◆ AIM OF THE TASK ◆
Copy out exactly the lines spanning the line with "Instruction: Open DevTools settings gear" to the line with "Select the transaction ID 4B252806B89955608", inclusive, from the data underneath, with no pictures.
Segment Start: DATASET CONTENT
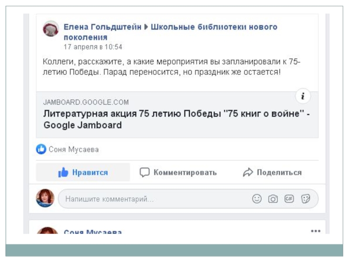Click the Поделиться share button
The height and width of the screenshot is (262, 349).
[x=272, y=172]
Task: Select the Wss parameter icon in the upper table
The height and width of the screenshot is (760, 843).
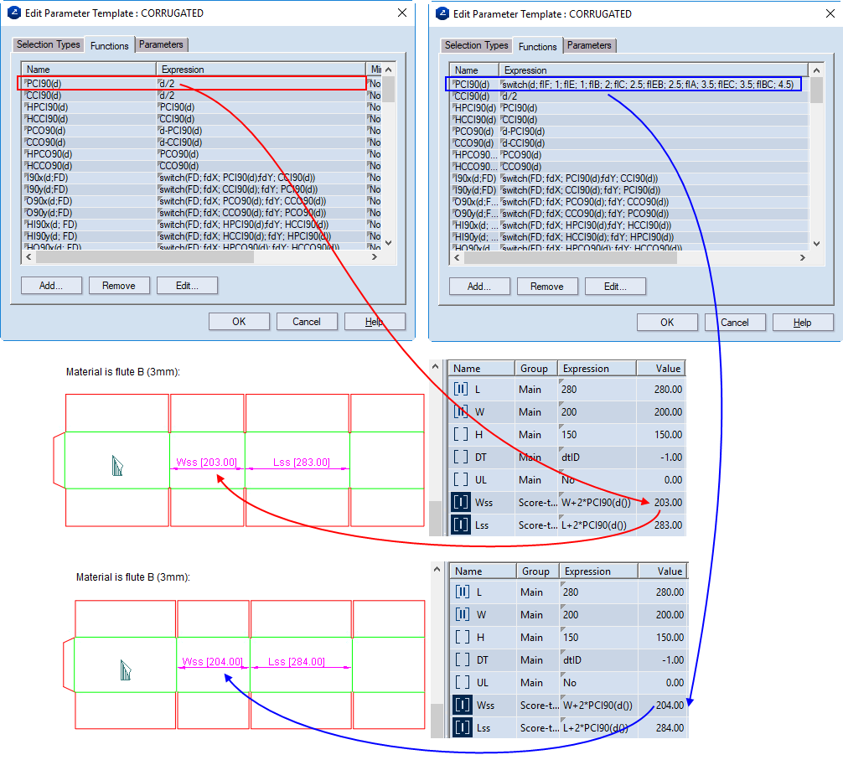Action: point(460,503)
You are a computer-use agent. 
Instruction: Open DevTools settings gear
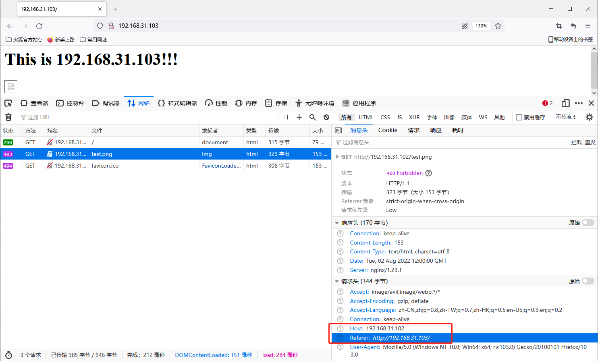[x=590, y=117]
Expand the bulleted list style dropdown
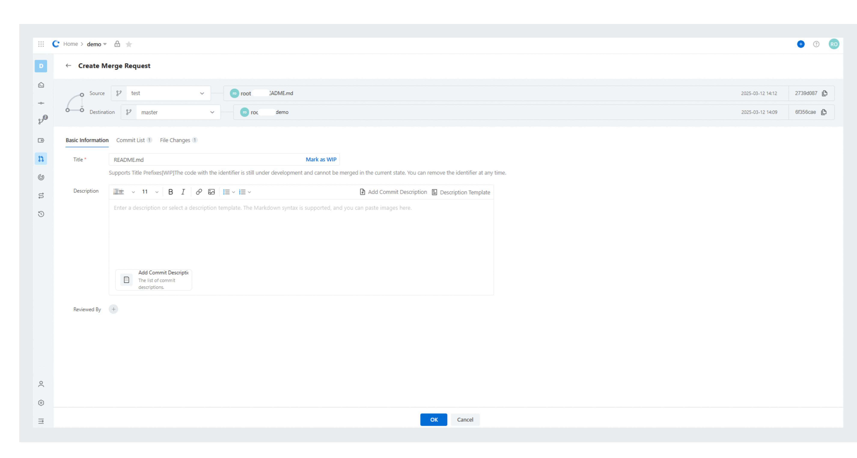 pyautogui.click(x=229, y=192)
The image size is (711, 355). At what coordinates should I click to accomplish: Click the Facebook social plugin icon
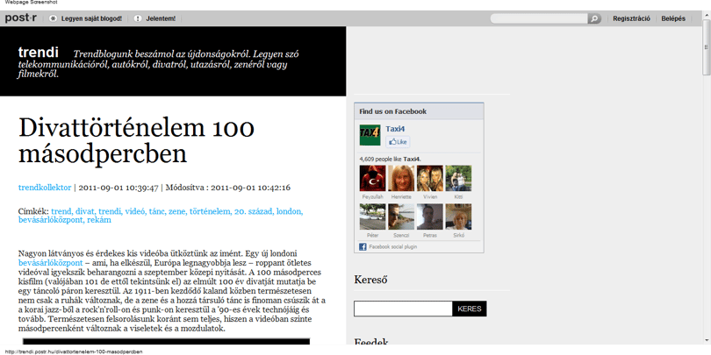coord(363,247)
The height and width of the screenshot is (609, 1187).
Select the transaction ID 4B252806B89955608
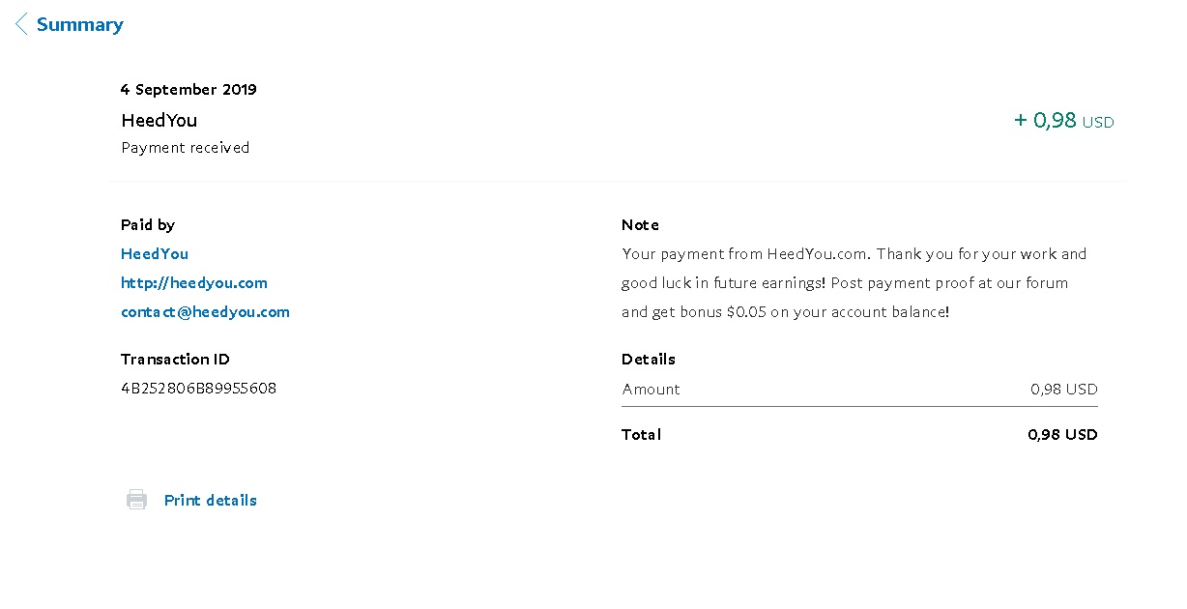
Segment End: DATASET CONTENT
Segment Start: DATASET CONTENT
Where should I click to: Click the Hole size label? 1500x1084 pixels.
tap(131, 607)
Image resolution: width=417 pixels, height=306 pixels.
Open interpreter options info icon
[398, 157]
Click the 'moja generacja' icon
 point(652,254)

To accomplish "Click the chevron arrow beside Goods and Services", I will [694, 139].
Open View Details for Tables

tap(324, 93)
Segment End: DATASET CONTENT
◆ SOLVED EXERCISE ◆
Instruction: Open DevTools settings gear
[x=590, y=117]
Expand the bulleted list style dropdown
 pyautogui.click(x=229, y=192)
The image size is (711, 355). At what coordinates should I click to accomplish: Click the Facebook social plugin icon
coord(363,247)
The height and width of the screenshot is (609, 1187).
Select the transaction ID 4B252806B89955608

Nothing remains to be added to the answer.